→ 課題目標 1: 記録のうち「Task」という語を含む行の数を、数字だけで答えてください。大文字と小文字は区別します。

→ 読む文章:
-----

第33期竜王戦決勝トーナメント 丸山忠久九段戦
2021年7月18日 5時00分
史上最年少での初タイトル――。昨夏の藤井聡太(18)の棋聖獲得は、将棋界の新しい時代の到来を強く印象づけた。「今後、他のタイトル戦でも次々と挑戦権をつかむのでは」と見る向きもあったが、行く手に立ちはだかる棋士がいた。
丸山忠久(50)。羽生善治(50)と同学年で、名人2期の実績を持つトップ棋士だ。藤井の快挙達成から8日が経った、昨年7月24日。第33期竜王戦の決勝トーナメントで、藤井と初めて対戦した。
午前10時に始まった対局は、午後3時43分に千日手(引き分け)が成立した。持ち時間は各5時間だが、残りは藤井の1時間34分に対し、丸山は3時間59分。大きな差がついたまま、指し直し局が始まった。

-----

→ 課題目標 2: 次の (a)〜(c) がそれぞれ上の記事の内容と合っているかを「はい」か「いいえ」で答え、判断の根拠となる記事中の語句をそのまま引用してください。(a) 丸山忠久は羽生善治と同学年である。(b) 藤井と丸山の最初の対局は午後3時43分に始まった。(c) 千日手が成立した時点で、藤井の残り時間は丸山より多かった。

→ 課題用記録:
-----

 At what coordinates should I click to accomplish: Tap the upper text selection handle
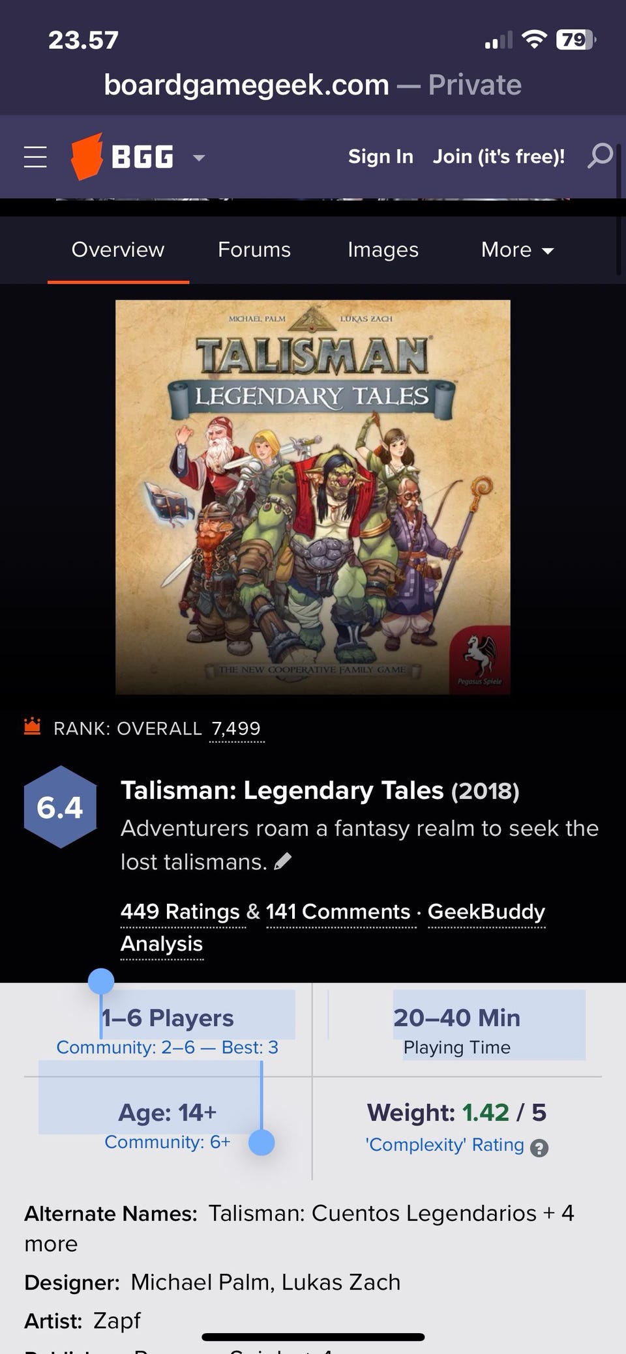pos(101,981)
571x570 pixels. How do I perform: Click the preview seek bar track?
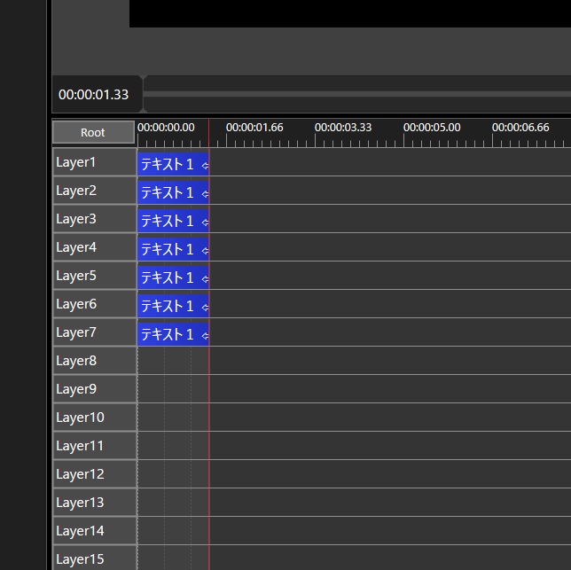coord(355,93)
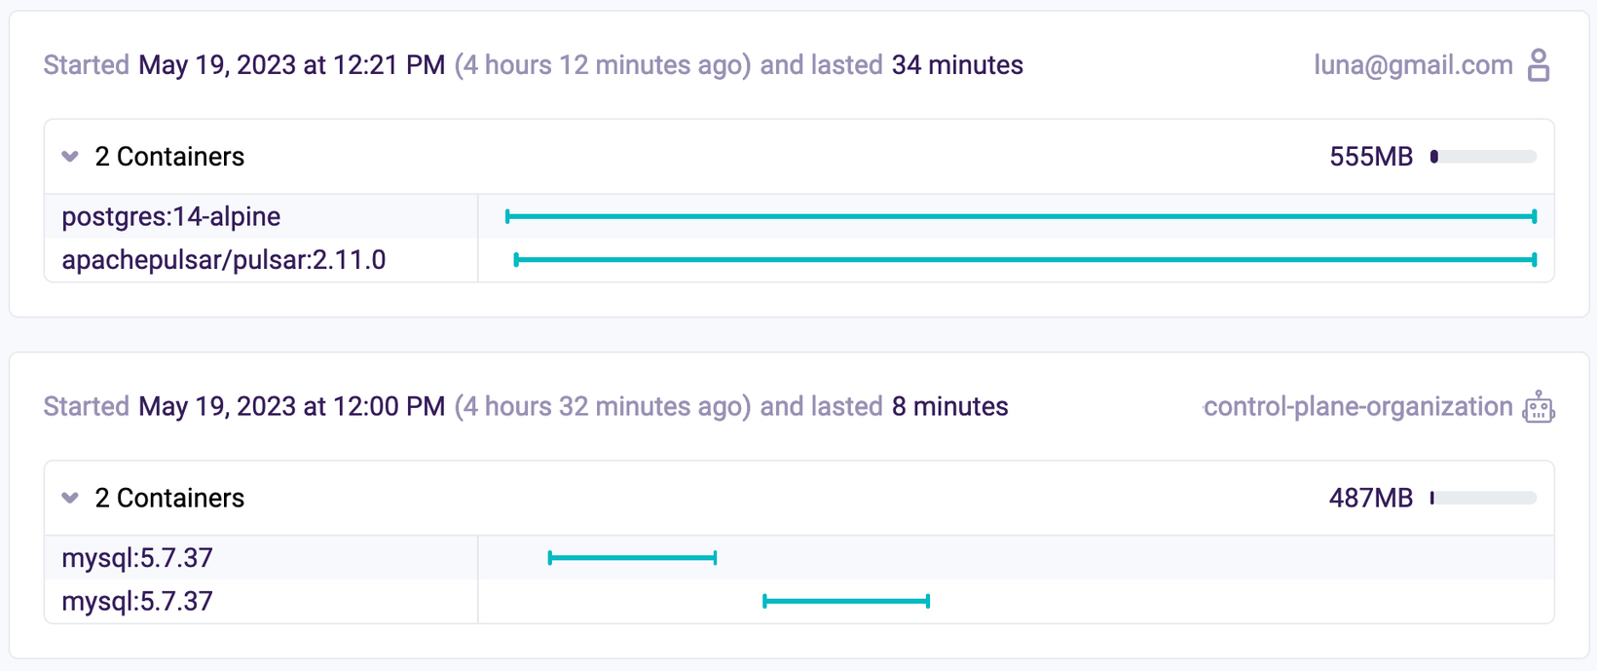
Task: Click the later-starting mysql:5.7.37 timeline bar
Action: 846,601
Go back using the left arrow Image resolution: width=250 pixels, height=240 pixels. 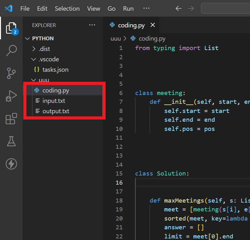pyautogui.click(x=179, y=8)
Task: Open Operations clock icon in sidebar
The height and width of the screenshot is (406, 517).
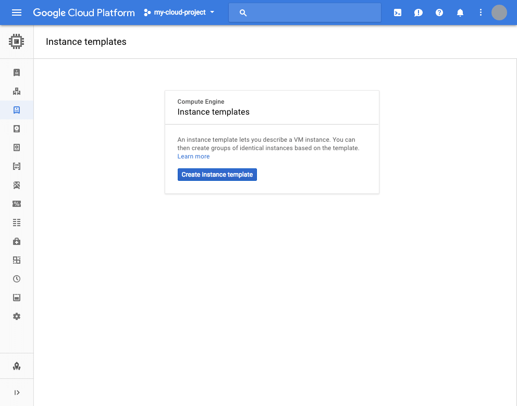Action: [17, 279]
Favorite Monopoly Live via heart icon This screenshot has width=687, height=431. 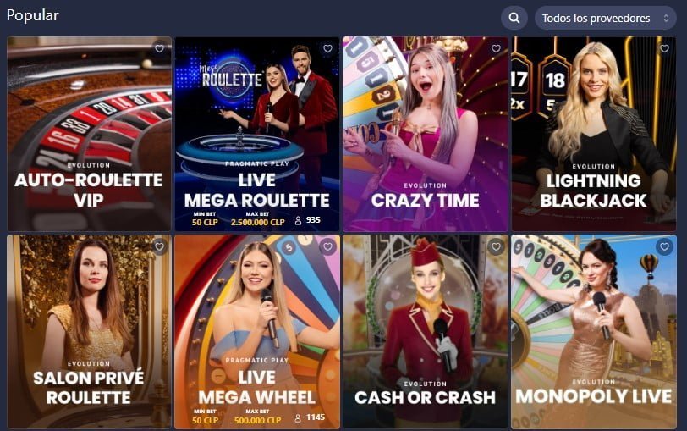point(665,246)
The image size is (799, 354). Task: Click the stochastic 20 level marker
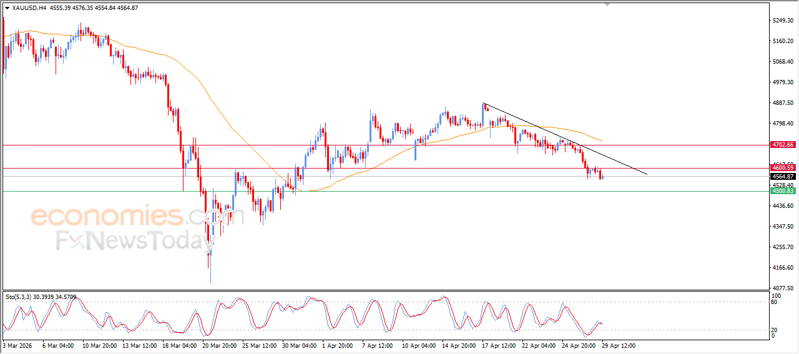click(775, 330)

-----

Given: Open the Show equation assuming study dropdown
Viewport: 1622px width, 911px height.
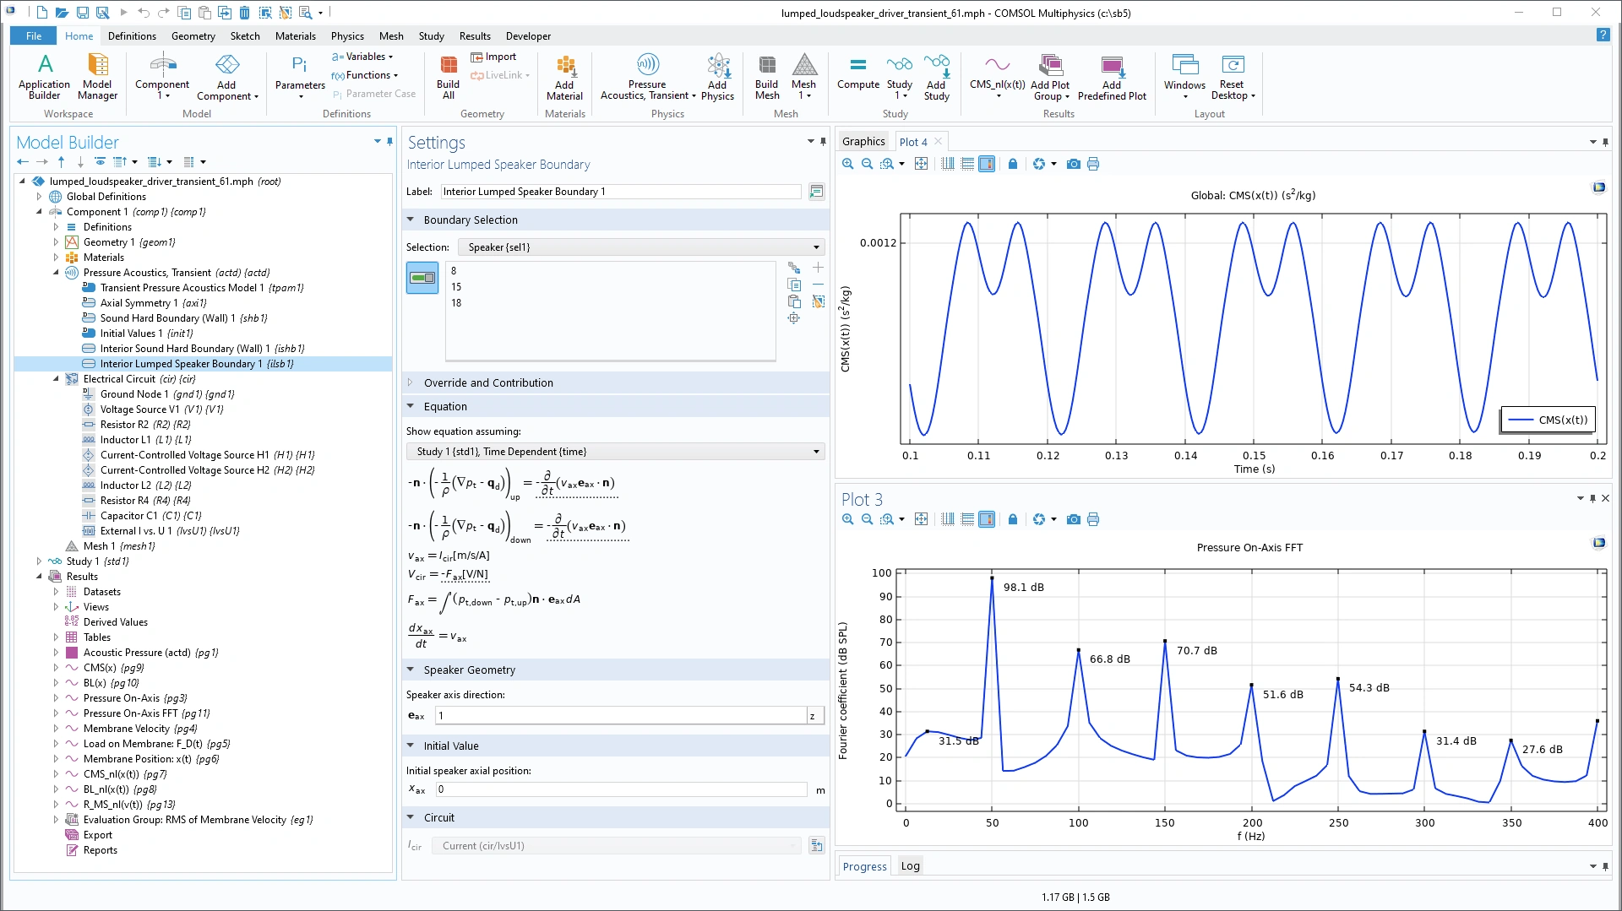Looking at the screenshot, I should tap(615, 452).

-----

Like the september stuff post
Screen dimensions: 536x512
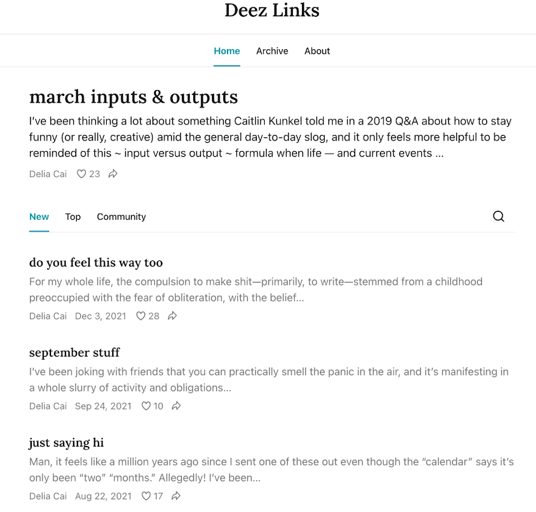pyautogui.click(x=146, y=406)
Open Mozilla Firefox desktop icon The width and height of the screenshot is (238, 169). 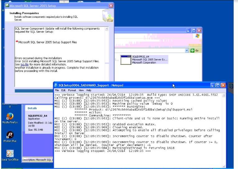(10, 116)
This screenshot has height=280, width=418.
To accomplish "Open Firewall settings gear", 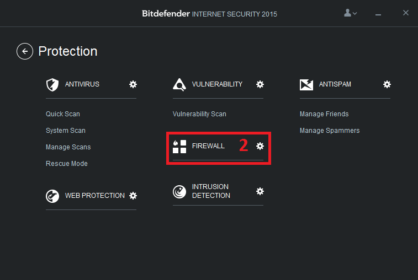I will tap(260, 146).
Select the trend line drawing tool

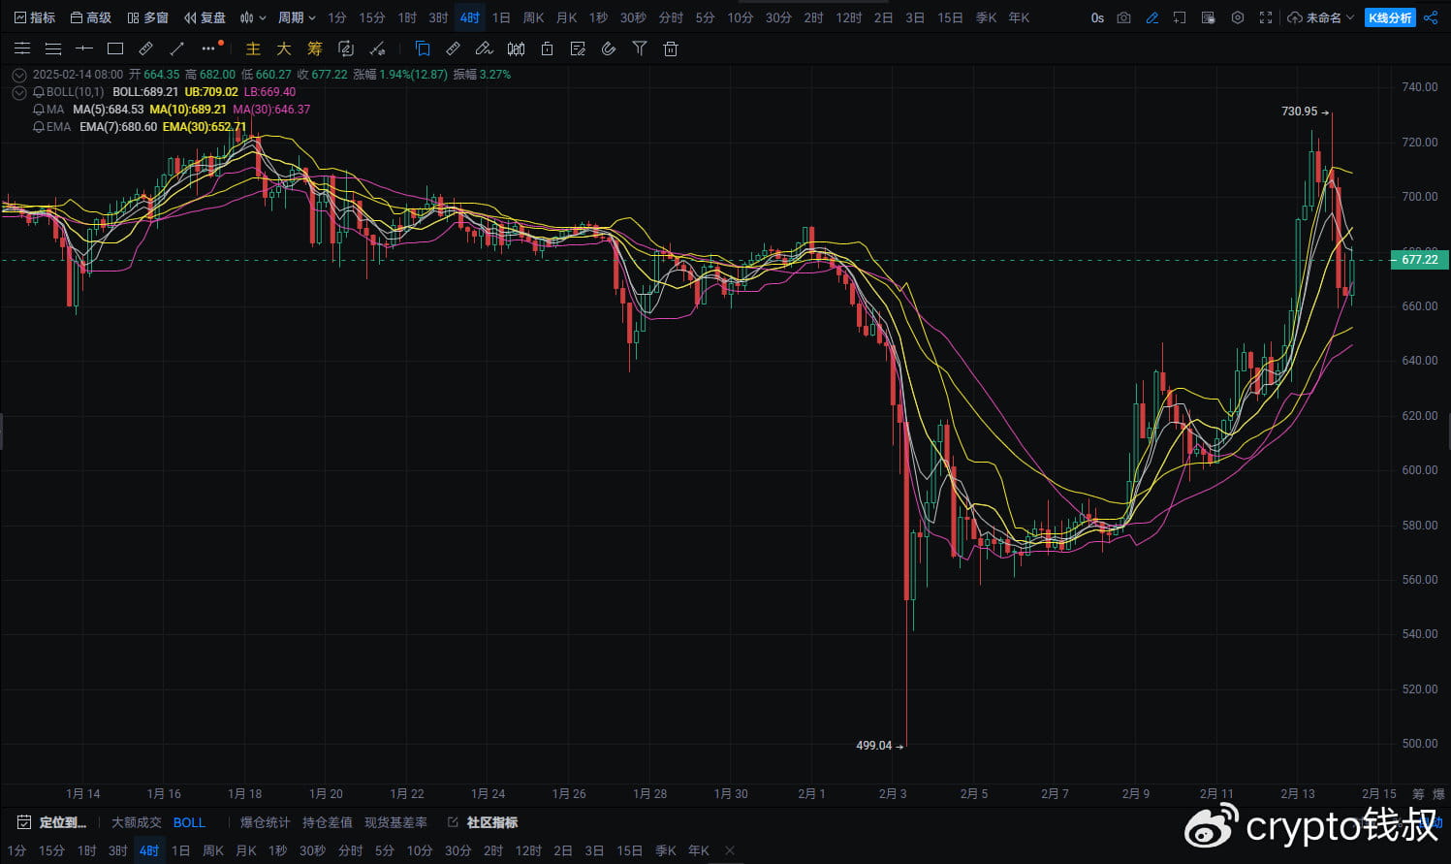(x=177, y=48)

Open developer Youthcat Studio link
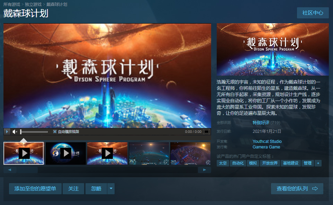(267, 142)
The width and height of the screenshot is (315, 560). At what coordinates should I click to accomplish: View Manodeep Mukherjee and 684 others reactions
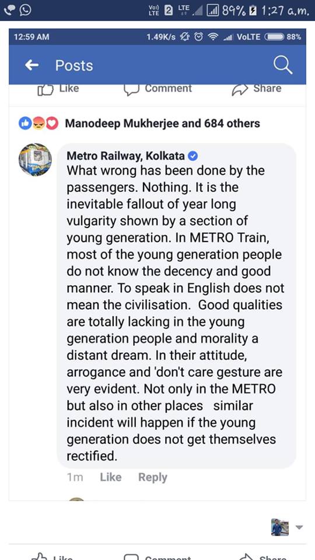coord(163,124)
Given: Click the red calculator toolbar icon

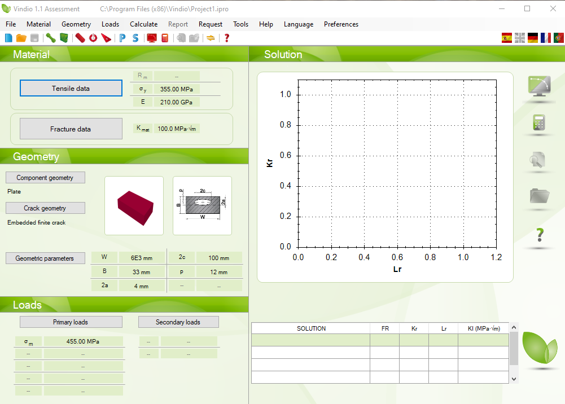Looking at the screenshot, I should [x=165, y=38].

-----

→ 正しい答え 1: 3

→ 正しい答え 2:
(a) はい:「羽生善治(50)と同学年で」
(b) いいえ:「午前10時に始まった対局は」
(c) いいえ:「残りは藤井の1時間34分に対し、丸山は3時間59分」